37 Pilate therefore said unto him, Art thou a king then? Jesus answered, Thou sayest that I am a king. To this end was I born, and for this cause came I into the world, that I should bear witness unto the truth. Every one that is of the truth heareth my voice.
38 Pilate saith unto him, What is truth? And when he had said this, he went out again unto the Jews, and saith unto them, I find in him no fault at all.
The Gospel of St. John 18:37-38

Something has been troubling about my review of Ann Coulter's article earlier in the day. Ann Coulter may very well believe what she writes. She may believe that we have found the weapons of mass destruction President Bush and Donald Rumsfeld was selling us on before the war. She may believe that there was an undeniable link between Saddam Hussein and Osama bin Ladin. I've always assumed that Ms. Coulter was a political huckster who's found a good gig, but let's say she really does believe everything she says.

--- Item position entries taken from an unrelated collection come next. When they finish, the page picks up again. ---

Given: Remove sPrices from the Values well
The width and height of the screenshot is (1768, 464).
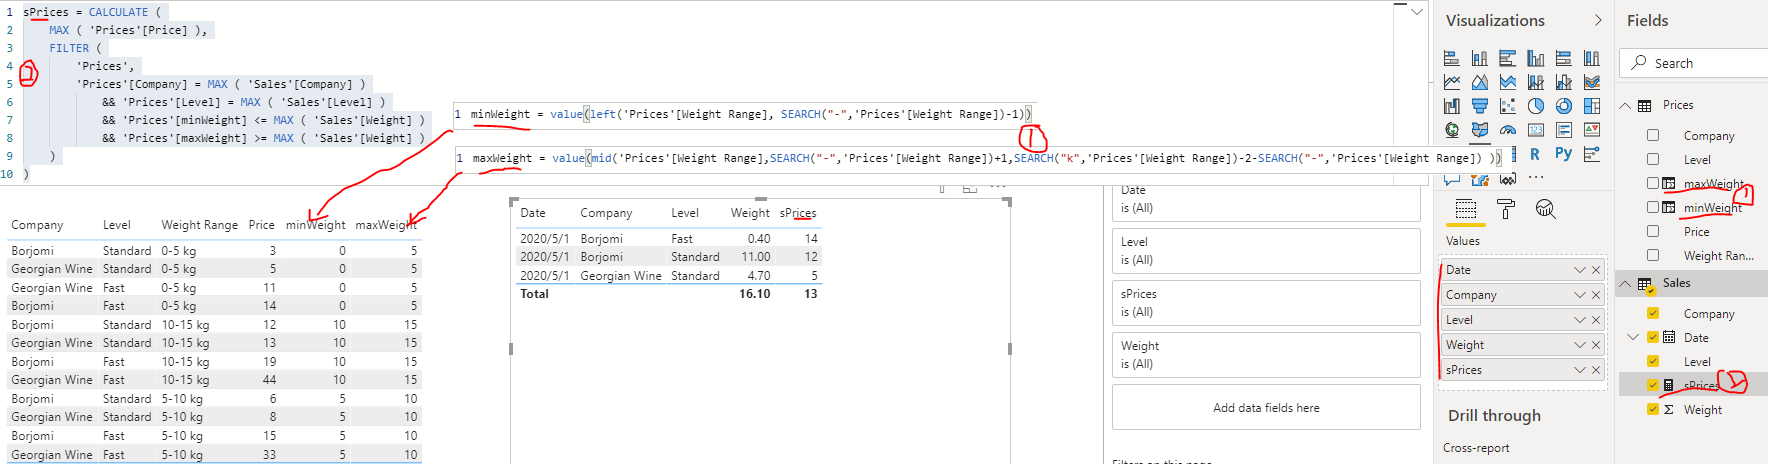Looking at the screenshot, I should coord(1596,370).
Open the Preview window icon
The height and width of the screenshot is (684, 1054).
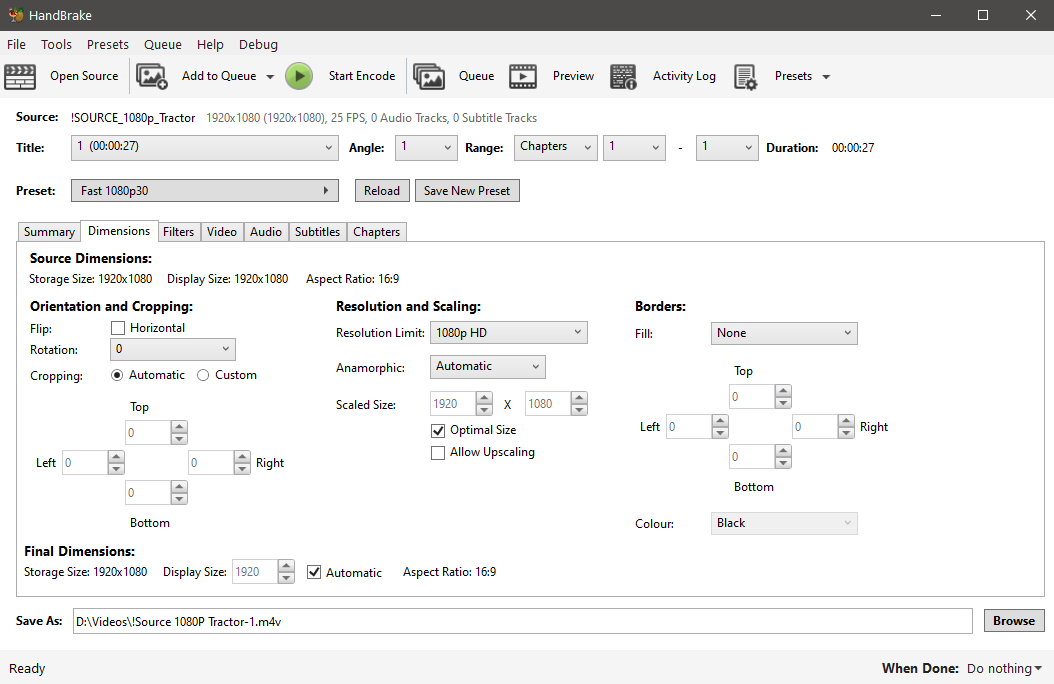523,76
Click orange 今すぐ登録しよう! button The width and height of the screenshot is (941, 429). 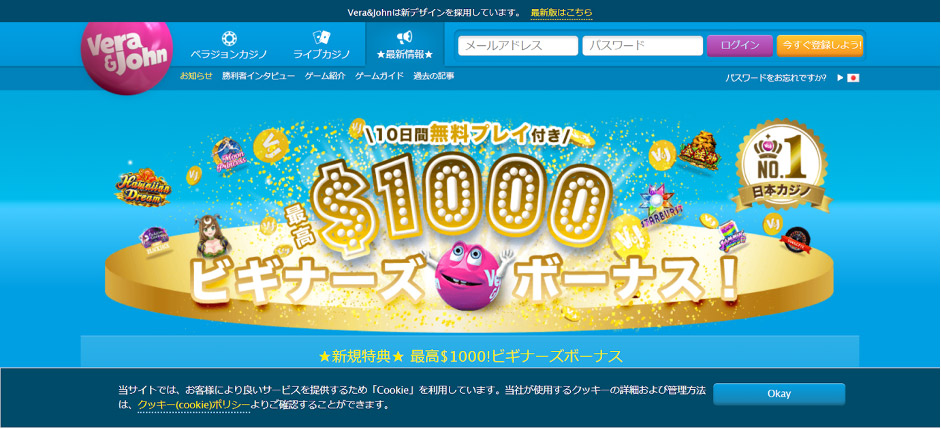820,46
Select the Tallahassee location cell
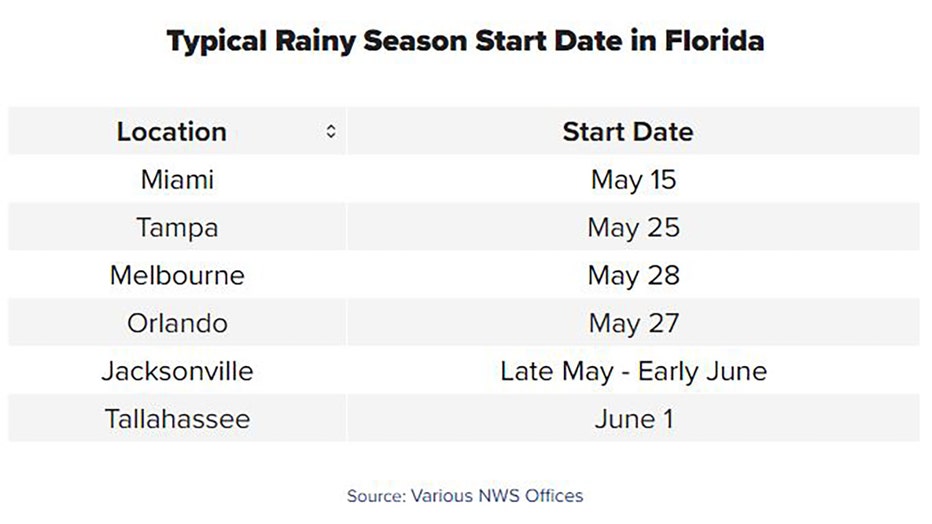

Well how could you really have a debate over Iraq with Ms. Coulter? Some of the most basic facts, facts that many of her collegues have conceded, she does not accept. I don't buy many of the Administrations defenders' arguments these days, but at least with many of them you can understand the argument. The terrain is the same. With Ms. Coulter, you are talking about two different worlds.

Not just in commerce but in the world of ideas too our age is putting on a veritable clearance sale. Everything can be had so dirt cheap that one begins to wander whether in the end anyone will want to make a bid. - Soren Kierkegaard

The problem with debating with Ms. Coulter is that simply stating the facts as nearly everyone accepts them ("No link between al-Queda and Saddam Hussein's Iraq has been proven." "We haven't found Weapons of Mass Destruction that could have been an immediate threat to the United States.") become Liberal Arguments. So you have two sides to a debate, one side expressing extreme right wing partisan beliefs and the other basically stating the facts of the case. Doesn't leave much room for a leftist argument does it?

Ms. Coulter is hardly alone in this phenomenon. Salon has a great article today on Karen Hughes, close friend and confidante of President Bush. In it, the author (James C. Moore) repeats an oft recounted tale involving Ms. Hughes and Tucker Carlson. Tucker Carlson wrote the famous (or infamous, depending) account of President Bush swearing in private and mocking a woman he was about to have executed. After the article, Ms. Hughes confronted Mr. Carlson.

"It was very, very hostile," Carlson said. "The reaction was: You betrayed us. Well, I was never there as a partisan to begin with. Then I heard that [on the campaign bus], Karen Hughes accused me of lying. And so I called Karen and asked her why she was saying this, and she had this almost Orwellian rap that she laid on me about how things she'd heard -- that I watched her hear -- she in fact had never heard, and she'd never heard Bush use profanity ever. It was insane. I've obviously been lied to a lot by campaign operatives, but the striking thing about the way she lied was she knew I knew she was lying, and she did it anyway. There is no word in English that captures that. It almost crosses over from bravado into mental illness."

So it turns out that reality itself is partisan. Not, all in all, a very comforting conclusion.